The folks at the Cleveland Plain Dealer and Cleveland.com are a creative bunch, to be sure. I usually tip my hat to them for their writing, their graphics, their entire approach to serving the community. That stopped, unfortunately, when they came out with their final Cleveland Top 100 list.
Truth in advertising is sorely needed.
Not that it's a bad thing to showcase the Top 100 movers, shakers and thinkers from greater Cleveland. There are, in fact, plenty of them as well-documented by the panel that came up with this list. Paul Newman, Bob Hope, Halle Berry, Drew Carey, Henry Mancini, Patricia Heaton -- all with bona fide credentials and bona fide GPS coordinates as greater Clevelanders.
I should have seen trouble coming, though, when they selected Tom Hanks #7.

▶ Recorded information:
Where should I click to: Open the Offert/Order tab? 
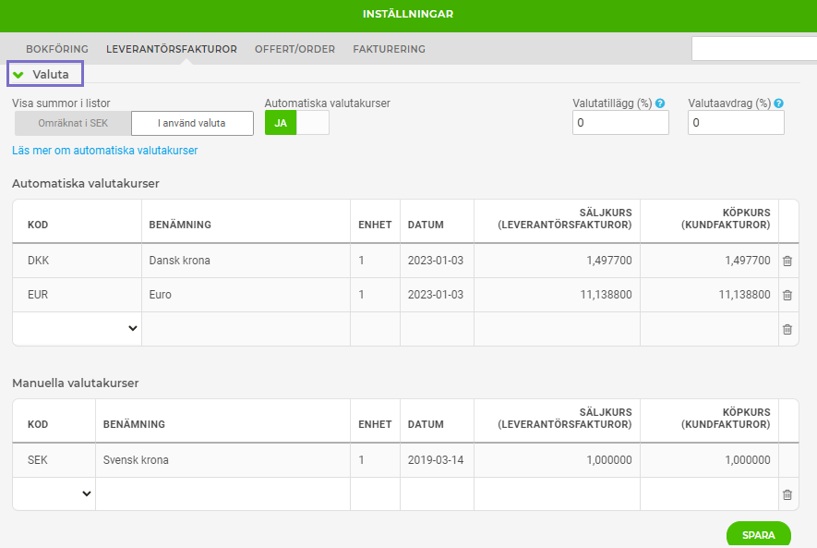pos(294,49)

▶ Required tasks:
[a] Answer the following from the commentary on the Cleveland Top 100 list:
(i) Which two outlets produced the list?
(ii) What does the writer say is sorely needed?
(iii) At what number was Tom Hanks placed?
[b] Carry on the commentary on the Cleveland Top 100 list, beginning after its final sentence.

▶ Results:
[a]
(i) The Cleveland Plain Dealer and Cleveland.com
(ii) Truth in advertising
(iii) #7

[b]
The actor got his start in the Great Lakes Theater Festival and it made a huge impact on him; his one-man show revealing his love of those days, and watching Cleveland Indians games with old Municipal Stadium almost all to himself, certainly put Cleveland front and center. But Cleveland's Tom Hanks? Let's be honest, he's as California as they come. Maybe with a dab of Ballpark Mustard thrown in, but Cleveland?
This is the kind of thing that would lend itself to code breaking worthy of Robert Langdon of "The DaVinci Code" and "Angels and Demons," but those were only roles Hanks played based on the Dan Brown books.
Hmmm...Dan Brown, Clevelander? Yeah, we know he's a New Hampshire native but he does have the same last name as our football team, right? He does have the same name as Jim Brown, #59 on the list.
#32 would have been more appropriate, by the way.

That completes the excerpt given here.